Stargate: Timekeepers is a real-time tactics game developed by Slitherine and in collaboration with Amazon MGM Studios and launched on January 23 on Steam. I have spent the last few days in the game with a new cast of characters and a continuation of the story of Stargate SG-1 beyond the final season 7 of the hit sci-fi TV series. The game follows a team of specialists who must travel through time to stop a Goa’uld threat and is certainly aimed at fans of the original show.

Stargate: Timekeepers features an original and richly detailed story-driven campaign spanning 14 episodes, in which players need to use a combination of stealth, skills, and combat prowess to achieve success. The first seven episodes are available from launch day as part of Season 1 Part 1, and Part 2 will see the final seven episodes released in April 2024. A point to note is that purchasing the game will give you access to the full 14 episodes. Playing through the missions does feel very episodic, especially with the ‘previously on…’ story recaps.

Your adventure starts during the Battle of Antarctica, where Commander Eva McCain and her team are supporting the SG-1 against Anubis’s fleet. The voice acting is decent at giving each character a believable persona, matching the game’s setting. Eva crashes her ship and expert sniper Max Bolton checks on her before the pair set off to attempt to utilise a downed ship’s cannons to blast an icy wall and take out a large group of adversaries in one swoop. Starting with no weapons, the game uses tutorial prompts to teach you the basics of stealthy movement. These tutorial prompts can be a little fiddly to shift-click, especially if you have both soldiers selected. I found I had to just use one of them to read the tutorials and I appreciated the instructions that also came with short video demonstrations.

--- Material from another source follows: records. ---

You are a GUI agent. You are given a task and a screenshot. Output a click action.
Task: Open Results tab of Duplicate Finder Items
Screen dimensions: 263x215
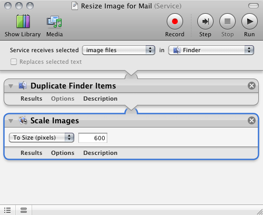(32, 99)
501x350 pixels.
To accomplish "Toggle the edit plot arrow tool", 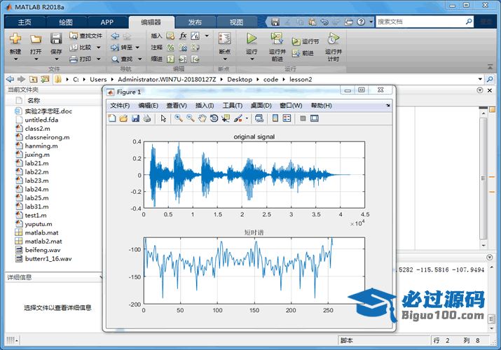I will point(163,118).
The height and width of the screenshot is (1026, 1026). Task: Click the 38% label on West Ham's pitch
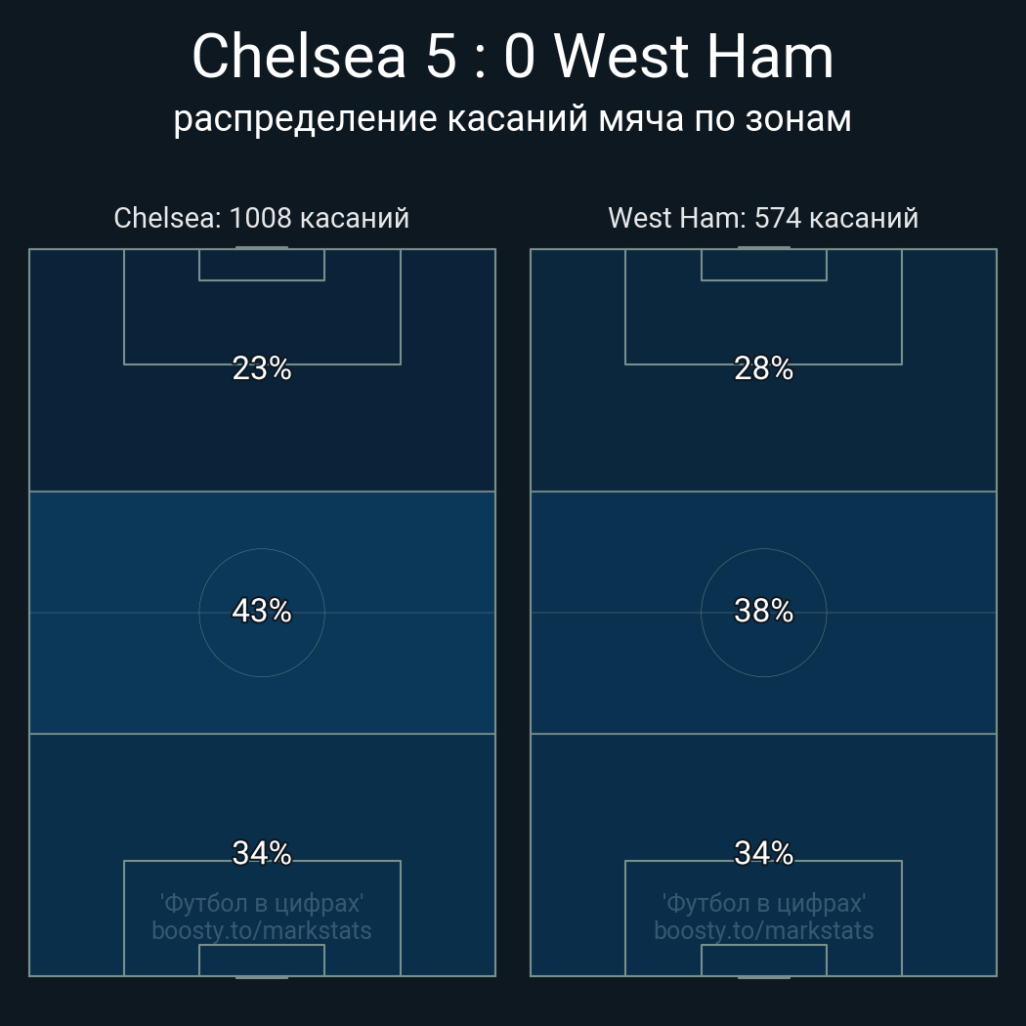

If you have played stealthy real-time tactics games like War Mongrels and Shadow Tactics: Blades of Shogun, you’ll know what to expect in Stargate: Timekeepers. You can left-click to walk, right-click to sprint, space to crouch, Q and E to rotate the camera, and if you click enemy units, you will see their cone of vision. The closest half of the cone to the enemy unit is a solid green colour, with the further half being green diagonal lines. In the diagonal lines, your character can be crouched down and remain undetected. But if you try to use an action or stand up, you will be spotted. The enemy gets alerted, and the field of vision starts filling up with yellow. If it reaches your position, the enemy will alert all nearby units and start hunting you down.

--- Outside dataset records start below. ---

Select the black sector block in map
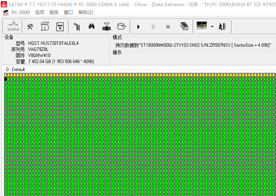The image size is (276, 196). click(x=6, y=79)
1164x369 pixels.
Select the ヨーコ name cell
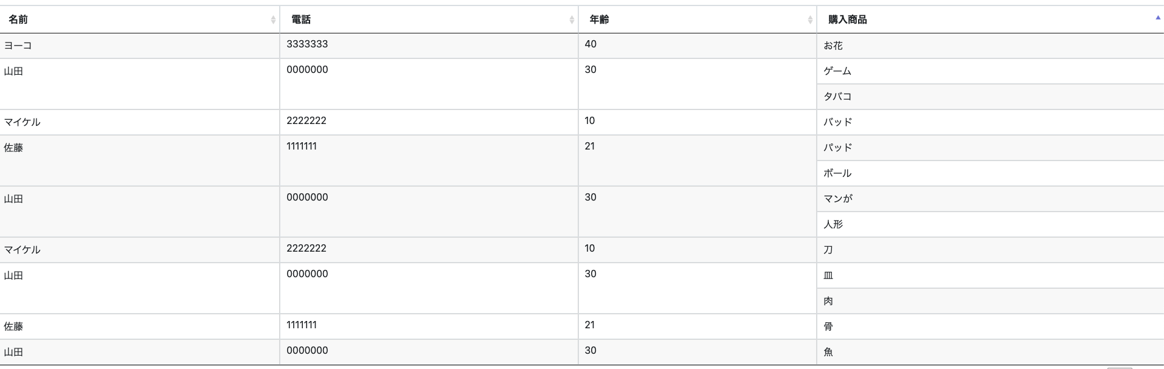(18, 46)
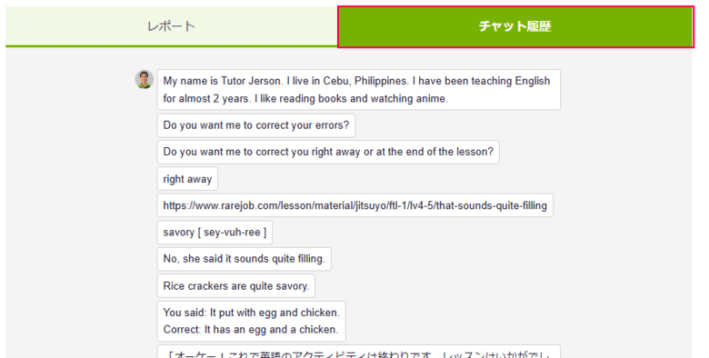
Task: Select the 'Do you want me to correct your errors?' message
Action: coord(256,125)
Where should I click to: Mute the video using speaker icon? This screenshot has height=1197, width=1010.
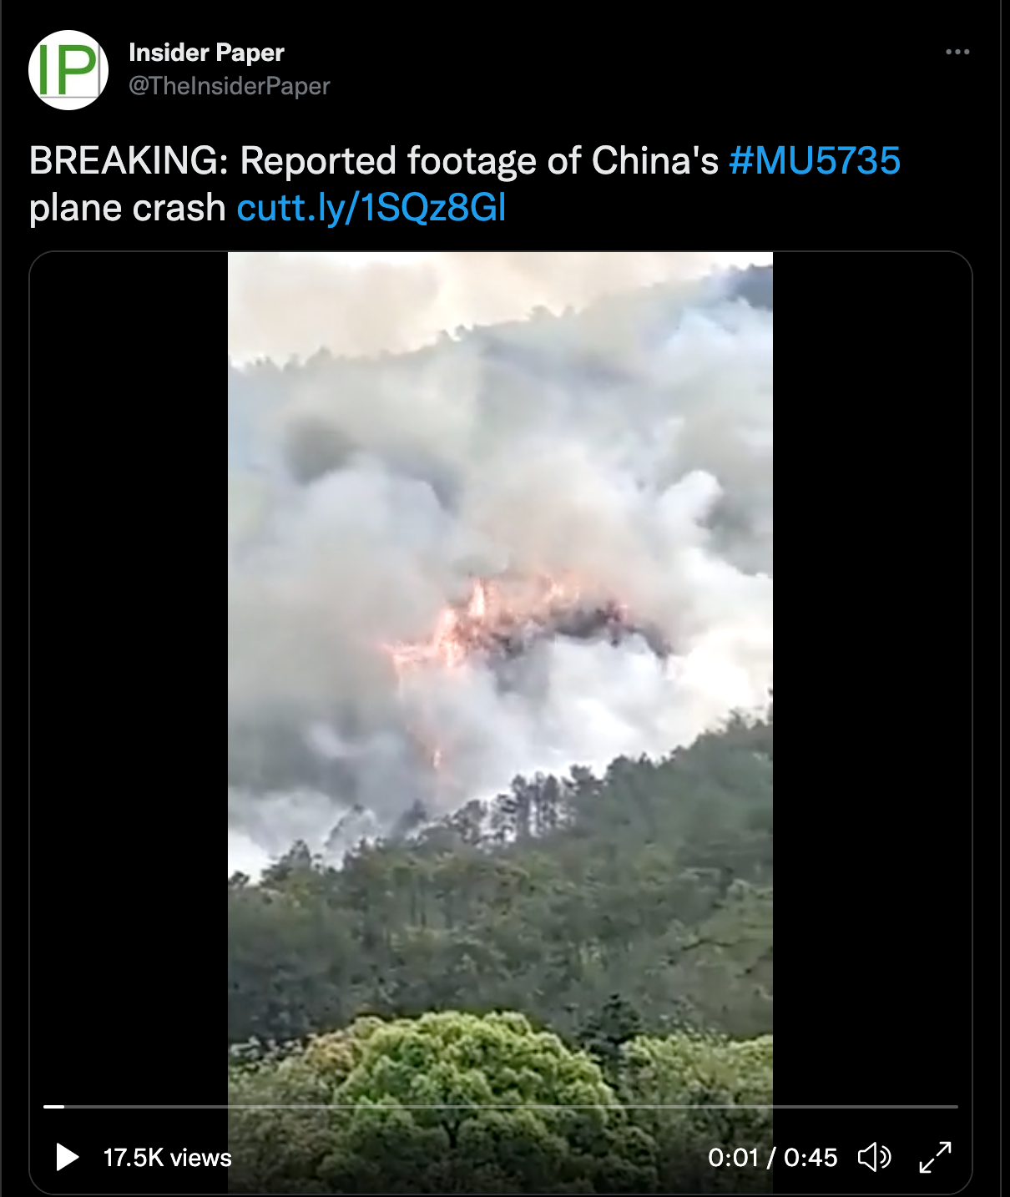coord(874,1157)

Having played a number of these real-time tactics games of late, what I really appreciated in Stargate: Timekeepers was a timer in the top centre of the UI that counts the time since your last save. I made a point to say this is such a godsend feature in my first episode recording, yet I still fell victim to being so focused on planning my next moves that when I stuffed up, I could see that I just lost 3 minutes of gameplay. In a stealthy tactical game like this, a lot can happen in 3 minutes, and I repeatedly made mistakes and realised it had been a couple of minutes between saves which got frustrating. However, I knew it was my own fault and still loved having the timer there. I am not ashamed to be thankful for save scumming in a game like this.

The new characters we meet and play as are charismatic with highly detailed character portraits and unique skills to utilise, with some great banter between them. Eva is a specialist in automatic rifles, so couple that with Max’s proficiency with sniper rifles meant I could set up some awesome gun plays. Sneaking into position, I would often have Max use his blinding dart skill which stuns an enemy unit. Eva would then quickly dispatch the enemy, tie them up and move the body out of sight. If you do not hog tie knocked downed units, they will stand back up after a timer and hunt your last known position. You could just go Rambo and shoot your way through some sections, however you would quickly get overwhelmed, especially against the stronger units that require combinations of skills to take down. Subsequent missions have you playing different combinations of soldiers based on the story elements.

Characters we play as in Stargate: Timekeepers include Sam Watson, a trained spy and technical officer, is an expert on alien gadgetry. Derreck Harper’s drones carry out some of the most difficult tasks, including healing allies and deactivating hostile electronic devices. The core team from Tau’ri makes some friends along their journey. A’ta is a Jaffa rebel and sneaky thief that carries a Ma’tok staff for short-range combat. Then there’s Xugga, a powerful yet good-natured Unas veteran, who brings along a companion.

Each soldier has some common and some unique skills that you can use in combination with others in particular missions to progress through. The squad-based combat offers a satisfying challenge and a smile across the face when you execute a perfect tactical move. Every soldier can do a basic melee knock out and hog tie the enemy unit. However, where some great tactical moments came into play was with tactical mode. Here the game pauses and you can set each character to perform one move and one action skill. Once you click execute, they will carry out the skills automatically which was useful to take out pairs or small groups of enemy units that were clumped together.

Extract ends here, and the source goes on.